WORK TO DO: Rewrite the entries below with every "computer-use agent" changed to "screen-navigation agent", leaving everything else untouched.

%%

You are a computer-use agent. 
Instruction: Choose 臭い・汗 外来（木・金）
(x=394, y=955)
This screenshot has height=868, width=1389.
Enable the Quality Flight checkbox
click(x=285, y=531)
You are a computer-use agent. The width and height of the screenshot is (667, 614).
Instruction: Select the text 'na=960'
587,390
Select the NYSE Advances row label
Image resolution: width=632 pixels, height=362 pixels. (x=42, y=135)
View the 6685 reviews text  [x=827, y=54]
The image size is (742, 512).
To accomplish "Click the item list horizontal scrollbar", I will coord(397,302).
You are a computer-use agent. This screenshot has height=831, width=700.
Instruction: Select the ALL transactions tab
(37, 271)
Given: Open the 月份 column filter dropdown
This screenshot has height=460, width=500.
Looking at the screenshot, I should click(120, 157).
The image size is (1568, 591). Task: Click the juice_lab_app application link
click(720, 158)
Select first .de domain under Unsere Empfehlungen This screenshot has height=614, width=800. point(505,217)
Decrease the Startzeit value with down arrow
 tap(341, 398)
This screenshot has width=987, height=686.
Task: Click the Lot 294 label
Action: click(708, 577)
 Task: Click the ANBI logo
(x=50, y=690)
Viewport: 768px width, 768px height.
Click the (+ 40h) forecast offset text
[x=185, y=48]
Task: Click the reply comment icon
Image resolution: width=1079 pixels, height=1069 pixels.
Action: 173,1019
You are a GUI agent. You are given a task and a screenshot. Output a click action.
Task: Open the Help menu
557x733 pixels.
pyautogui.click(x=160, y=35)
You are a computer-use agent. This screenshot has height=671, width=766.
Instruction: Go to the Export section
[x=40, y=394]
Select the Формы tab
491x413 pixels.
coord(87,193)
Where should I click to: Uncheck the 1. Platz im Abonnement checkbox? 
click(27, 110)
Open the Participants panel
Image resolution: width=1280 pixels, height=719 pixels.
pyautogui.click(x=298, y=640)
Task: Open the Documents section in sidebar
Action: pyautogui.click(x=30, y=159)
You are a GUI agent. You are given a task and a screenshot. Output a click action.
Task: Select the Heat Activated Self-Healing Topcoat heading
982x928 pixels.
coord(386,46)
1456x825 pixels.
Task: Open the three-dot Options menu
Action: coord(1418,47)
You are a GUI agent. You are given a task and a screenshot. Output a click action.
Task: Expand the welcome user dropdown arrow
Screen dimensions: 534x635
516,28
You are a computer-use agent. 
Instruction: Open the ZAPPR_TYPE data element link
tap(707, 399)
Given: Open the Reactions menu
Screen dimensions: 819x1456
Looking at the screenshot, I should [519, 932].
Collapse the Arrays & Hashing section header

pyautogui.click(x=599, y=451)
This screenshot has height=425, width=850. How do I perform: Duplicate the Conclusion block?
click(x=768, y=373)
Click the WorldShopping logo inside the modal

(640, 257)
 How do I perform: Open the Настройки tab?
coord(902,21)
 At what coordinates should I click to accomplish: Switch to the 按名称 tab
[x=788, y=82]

%%

FINAL RESULT:
You are a screen-navigation agent. 
Instruction: Choose 臭い・汗 外来（木・金）
(x=394, y=955)
This screenshot has height=868, width=1389.
Enable the Quality Flight checkbox
click(x=285, y=531)
You are a screen-navigation agent. The width and height of the screenshot is (667, 614).
Instruction: Select the text 'na=960'
587,390
Select the NYSE Advances row label
Image resolution: width=632 pixels, height=362 pixels. (x=42, y=135)
View the 6685 reviews text  [x=827, y=54]
The image size is (742, 512).
To accomplish "Click the item list horizontal scrollbar", I will coord(397,302).
You are a screen-navigation agent. This screenshot has height=831, width=700.
Instruction: Select the ALL transactions tab
(37, 271)
Given: Open the 月份 column filter dropdown
This screenshot has height=460, width=500.
Looking at the screenshot, I should click(120, 157).
The image size is (1568, 591). Task: Click the juice_lab_app application link
click(720, 158)
Select first .de domain under Unsere Empfehlungen This screenshot has height=614, width=800. point(505,217)
Decrease the Startzeit value with down arrow
 tap(341, 398)
This screenshot has width=987, height=686.
Task: Click the Lot 294 label
Action: click(708, 577)
 Task: Click the ANBI logo
(x=50, y=690)
Viewport: 768px width, 768px height.
Click the (+ 40h) forecast offset text
[x=185, y=48]
Task: Click the reply comment icon
Image resolution: width=1079 pixels, height=1069 pixels.
Action: 173,1019
You are a GUI agent. You are given a task and a screenshot. Output a click action.
Task: Open the Help menu
557x733 pixels.
pyautogui.click(x=160, y=35)
You are a screen-navigation agent. This screenshot has height=671, width=766.
Instruction: Go to the Export section
[x=40, y=394]
Select the Формы tab
491x413 pixels.
coord(87,193)
Where should I click to: Uncheck the 1. Platz im Abonnement checkbox? 
click(27, 110)
Open the Participants panel
Image resolution: width=1280 pixels, height=719 pixels.
pyautogui.click(x=298, y=640)
Task: Open the Documents section in sidebar
Action: pyautogui.click(x=30, y=159)
You are a GUI agent. You are given a task and a screenshot. Output a click action.
Task: Select the Heat Activated Self-Healing Topcoat heading
982x928 pixels.
coord(386,46)
1456x825 pixels.
Task: Open the three-dot Options menu
Action: coord(1418,47)
You are a GUI agent. You are given a task and a screenshot. Output a click action.
Task: Expand the welcome user dropdown arrow
Screen dimensions: 534x635
516,28
You are a screen-navigation agent. 
Instruction: Open the ZAPPR_TYPE data element link
tap(707, 399)
Given: Open the Reactions menu
Screen dimensions: 819x1456
Looking at the screenshot, I should [519, 932].
Collapse the Arrays & Hashing section header

pyautogui.click(x=599, y=451)
This screenshot has height=425, width=850. How do I perform: Duplicate the Conclusion block?
click(x=768, y=373)
Click the WorldShopping logo inside the modal

(640, 257)
 How do I perform: Open the Настройки tab?
coord(902,21)
 At what coordinates should I click to accomplish: Switch to the 按名称 tab
[x=788, y=82]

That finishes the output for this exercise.